Among the organizers initiatives to internationalize the fair was the new section of the fair, “Dialogues” a guest curated initiative by Adam Carr from MOSTYN Wales. He invited 4 galleries from Cologne, Warsaw, Cluj and Rome to prepare a joint space with galleries from UK. So, the 4 pairs (DREI, Cologne / Limoncello, London, Galleria Stereo, Warsaw / The Sunday Painter, London, SABOT, Romania / Maria Stenfors, London, Frutta, Rome / Seventeen, London ) proposed exhibitions about critical conversations around shared ideas or a common aesthetic. SABOT and Maria Stenfors space seemed the most prepared, with an underlining yet visible common discourse about artist – gallerist – production and space pointed by works of Alice Tomaselli and Lucie Fontaine (SABOT Gallery) and Lilah Fowler (Maria Stenfors Gallery). Though the question of the dialogue between gallery, curator and artist and their roles appears in many instances today, the section was probably too deep for the fair’s public, people passing through the four common framed spaces rarely engaged with the art works or gallerists.
Photography is the new source of survival for galleries and fairs. Berliner Liste just opened a new section dedicated to the genre in 2013, London Art Fair continues with Photo50 and a new photo fair is announced for 2015 to mark the date in the already busy London art events calendars. Photo50, a curated annual showcase of the most interesting and distinctive elements of photographic practices, was this year curated by Charlie Fellowes and Jeremy Epstein, Directors of Edel Assanti.

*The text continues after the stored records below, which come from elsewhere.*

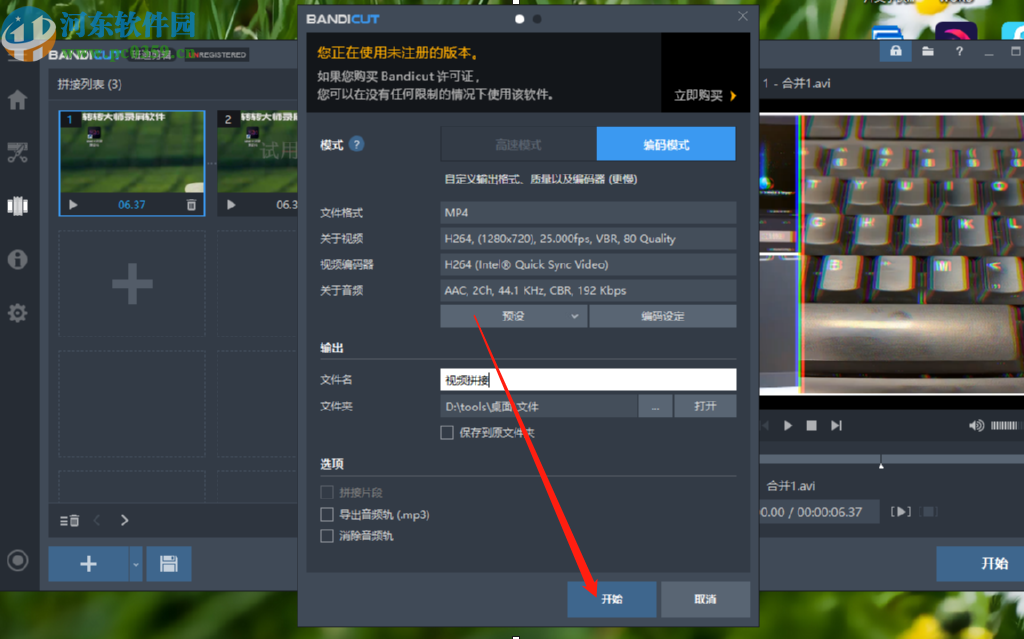The height and width of the screenshot is (639, 1024).
Task: Click the Home icon in the sidebar
Action: click(16, 99)
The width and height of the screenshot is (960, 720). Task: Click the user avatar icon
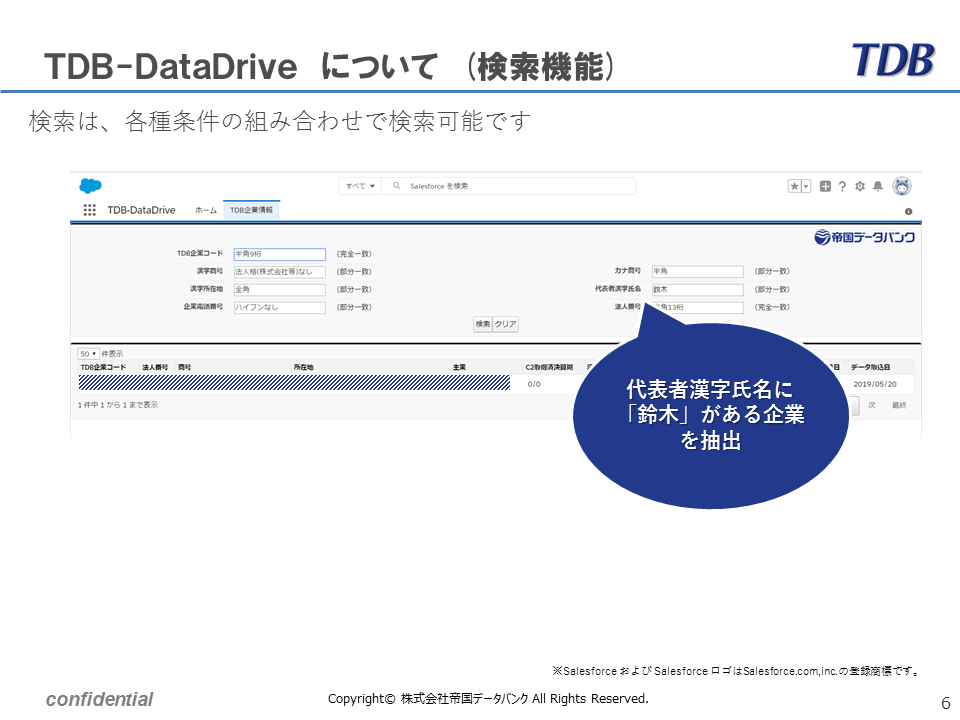point(901,186)
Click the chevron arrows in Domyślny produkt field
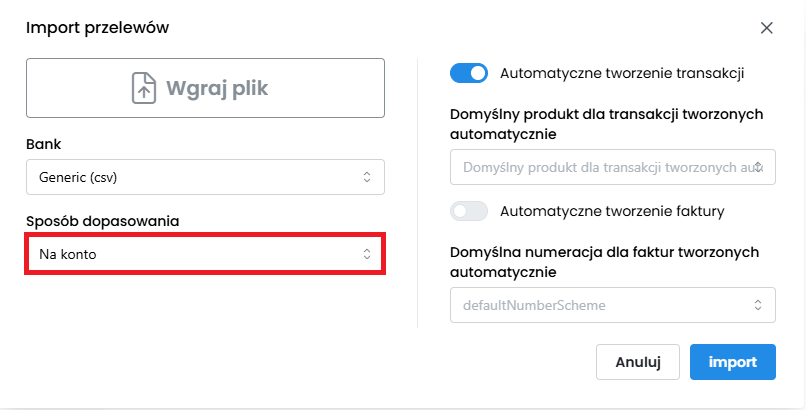The width and height of the screenshot is (806, 410). click(759, 167)
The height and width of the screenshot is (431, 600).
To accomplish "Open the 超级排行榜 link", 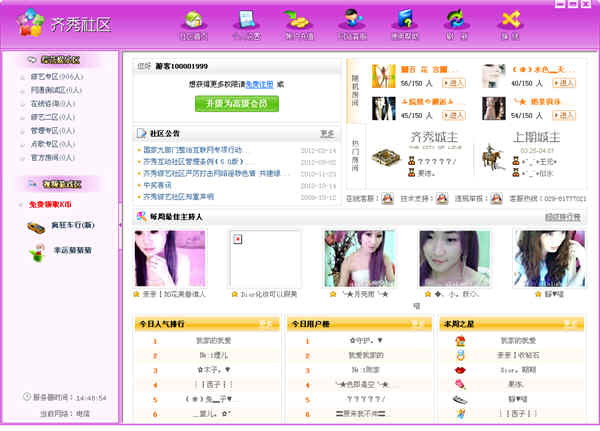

With the title ‘Immaterial Matter’, the 7 selected artists pushed the discourse about the distinction between the digital and the material to the limits. I have enjoyed some of Andrew Norman Wilson’s works from the series “ScanOps” documenting errors made by Google employees in their endeavour to digitize all the worlds books, Nikolai Howalt’s ‘Solar’ series in which he rendered in grayscale the photographs of the sun made available by NASA for download and thus alteration and Aram Bartholl’s work Graphic Arrays – two displays of blank sheets of photographic paper demonstrating the evolution of resolution displays. More good photography I saw in display in gallery spaces such as Edward Burtynsky and Simon Roberts at Flowers Gallery, new works by Tom Hunter at Purdy Hicks Gallery and Maisie Broadhead at Sarah Myerscough Fine Art.
If it weren’t for DUST show stopper picture framing two full nudes, I would have noticed that another bit of Romania was displayed on the small booth. The bit that you wouldn’t feel proud is there, that we, as citizens, mainly ignore when passing by Gara de Nord. JoostVandebrug spent 3 years with these homeless children and with the help of DUST Magazine and a crowdfunding campaign is able to tell their photographic story in a book ‘Cinci Lei’ soon to be launched in London. You just couldn’t ignore a booth with photos of homeless Romanian children in London.
What’s next? A survey of galleries prior to the Fair indicated optimism for the art market and the economy going into 2014, confidence which appears to be justified by sales reported after London Art Fair 2014 or the public attending the fair. What’s next? Only in London, fair after fair in a sequence that seems to say ‘no month without a fair’, Art 14 in February, Affordable Art Fair in March, The Other Art Fair in April, looking forward to Frieze London in October. If only more Romanian art practitioners would attend such events, they would learn much more than by spending the same amount of resources in living at home and seeing local exhibitions. Why don’t you come over?!